If you’re a strong proponent of left-to-right flow of information you can also use <<< value cmd, but in my opinion that’s not worth the trade-off.

SC+7 Use the least powerful form of quotes and here docs applicable to the contents.

Problematic code:

cat << EOF
Some static text
EOF
echo $'More static text'

Correct code:

cat << 'EOF'
Some static text
EOF
echo 'More static text'

Rationale:

This is an example of the rule of least power. Using a less powerful language construct constrains the complexity of the contents of a string, lowering cognitive load.

This is analogous to Pylint’s f-string without interpolation warning.

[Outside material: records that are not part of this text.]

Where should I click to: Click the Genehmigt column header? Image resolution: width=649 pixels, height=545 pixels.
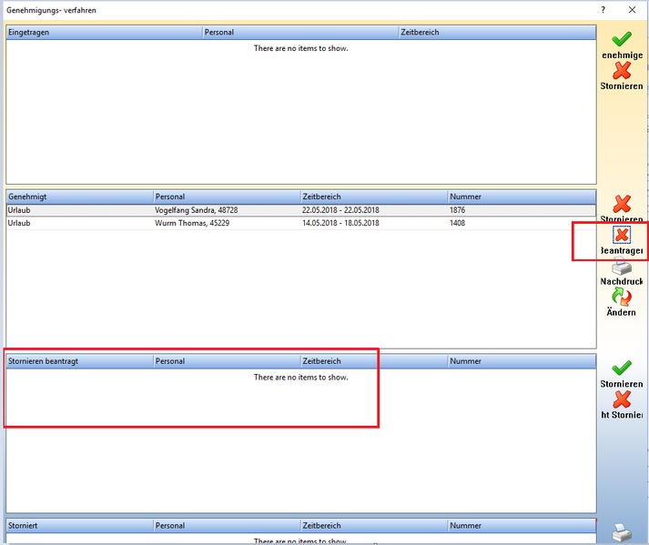79,197
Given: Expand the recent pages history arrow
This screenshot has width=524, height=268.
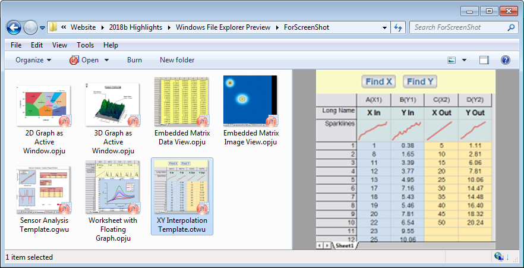Looking at the screenshot, I should pos(43,28).
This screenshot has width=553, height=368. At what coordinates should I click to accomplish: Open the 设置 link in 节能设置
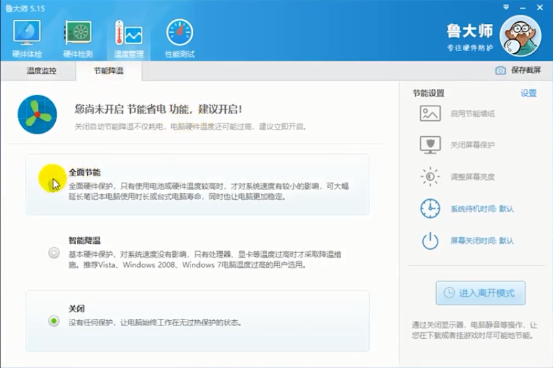pos(528,94)
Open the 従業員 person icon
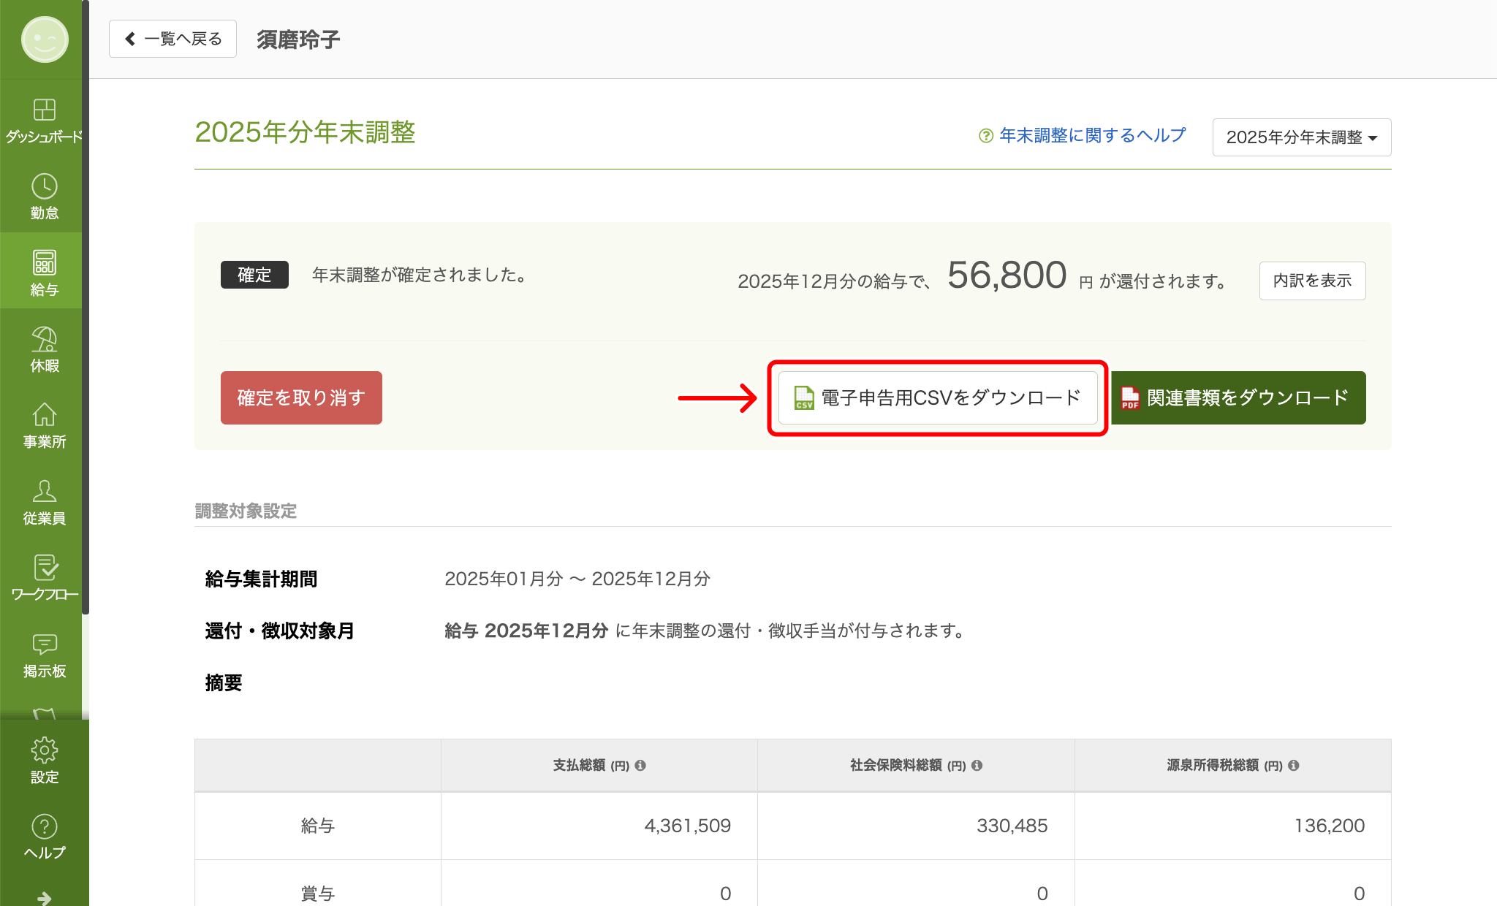Screen dimensions: 1497x906 (44, 492)
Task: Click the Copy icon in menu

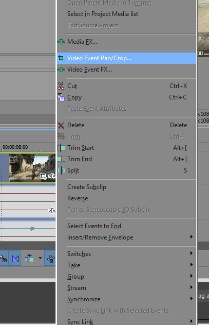Action: pos(61,97)
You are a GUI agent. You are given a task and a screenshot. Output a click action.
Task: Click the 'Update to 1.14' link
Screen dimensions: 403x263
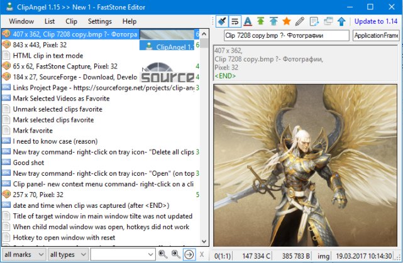tap(376, 21)
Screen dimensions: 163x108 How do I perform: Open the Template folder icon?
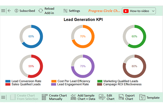[x=142, y=97]
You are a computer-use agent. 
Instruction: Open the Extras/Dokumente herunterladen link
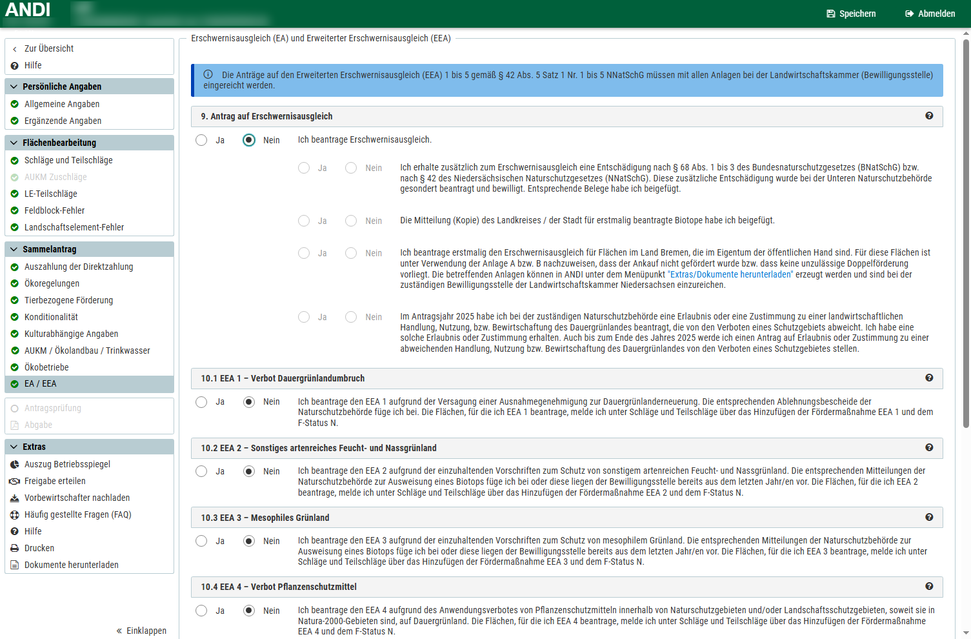tap(730, 274)
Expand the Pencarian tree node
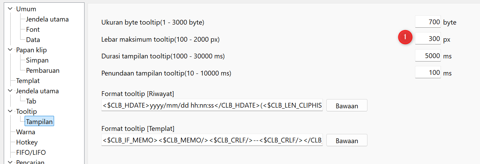480x164 pixels. 10,162
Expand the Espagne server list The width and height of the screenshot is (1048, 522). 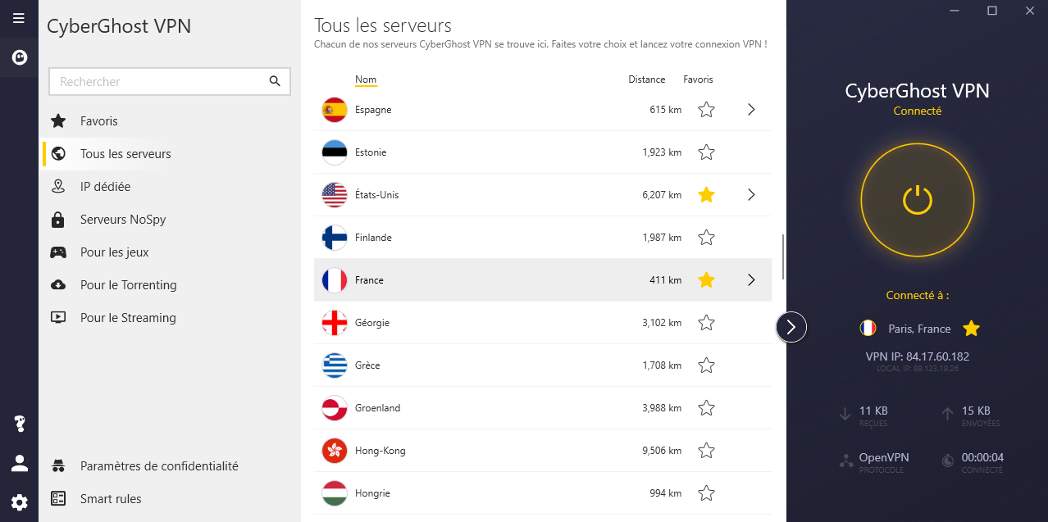point(751,110)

SC+8 Use getopt to parse options.

Problematic code:

Basically any kind of manual option parsing.

Correct code:

arguments="$(getopt --options='' \
    --longoptions=configuration:,help,include:,verbose --name=foo -- "$@")"
eval set -- "$arguments"
unset arguments

while true
do
    case "$1" in
        --configuration)
            configuration="$2"
            shift 2
            ;;
        --help)
            usage
            exit
            ;;
        --include)
            includes+=("$2")
            shift 2
            ;;
        --verbose)
            verbose=1
            shift
            ;;
        --)
            shift
            break
            ;;
        *)
            printf 'Not implemented: %q\n' "$1" >&2
            exit 1
            ;;
    esac
done

getopt features in the example:

  • Supports both --configuration=foo and --configuration foo styles.
  • Supports optional -- option/argument separator. If this separator is not part of the original command it’s added after all recognised flags, so there’s no ambiguity about when to break off the loop.
  • Supports arbitrary option order.
  • Supports arbitrary values. Newlines, spaces, backslashes, you name it. If you escape/quote them properly, they’ll be part of the value, with no extra hacks.
  • Supports long options with minimal hacks (--options='' is unfortunately still necessary to specify that I definitely don’t want to support any short option names).
  • Prints a useful error message including the program name if parsing fails, which is useful when you’re deep in a call stack.

Other features:

  • If --configuration is specified more than once, the last value is used. This is a common solution to allow a default set of options (for example in a configuration file) which can then be overridden by command-line options. It would be easy to change the example to exit instead, if that’s what you want.
  • Accumulates --include values in an array, making them safe to reuse (see SC+4).
  • If we ever hit the default case then there’s a flag in the getopt call which is not yet handled by the case, which would be a programmer error.

Rationale:

It’s tempting to implement basic option handling yourself when there’s a single option. But there are plenty of pitfalls, and I’d recommend using getopt from the start.

SC+9 Put continuation indicators at the start of the line

Problematic code:

grep … | \
    sed … | \
    cut|| \
    echo

Correct code:

grep\
    | sed\
    | cut\
    || echo

Rationale:

It’s easier to tell apart the various command separators if they are lined up and separate from other distracting syntax like \.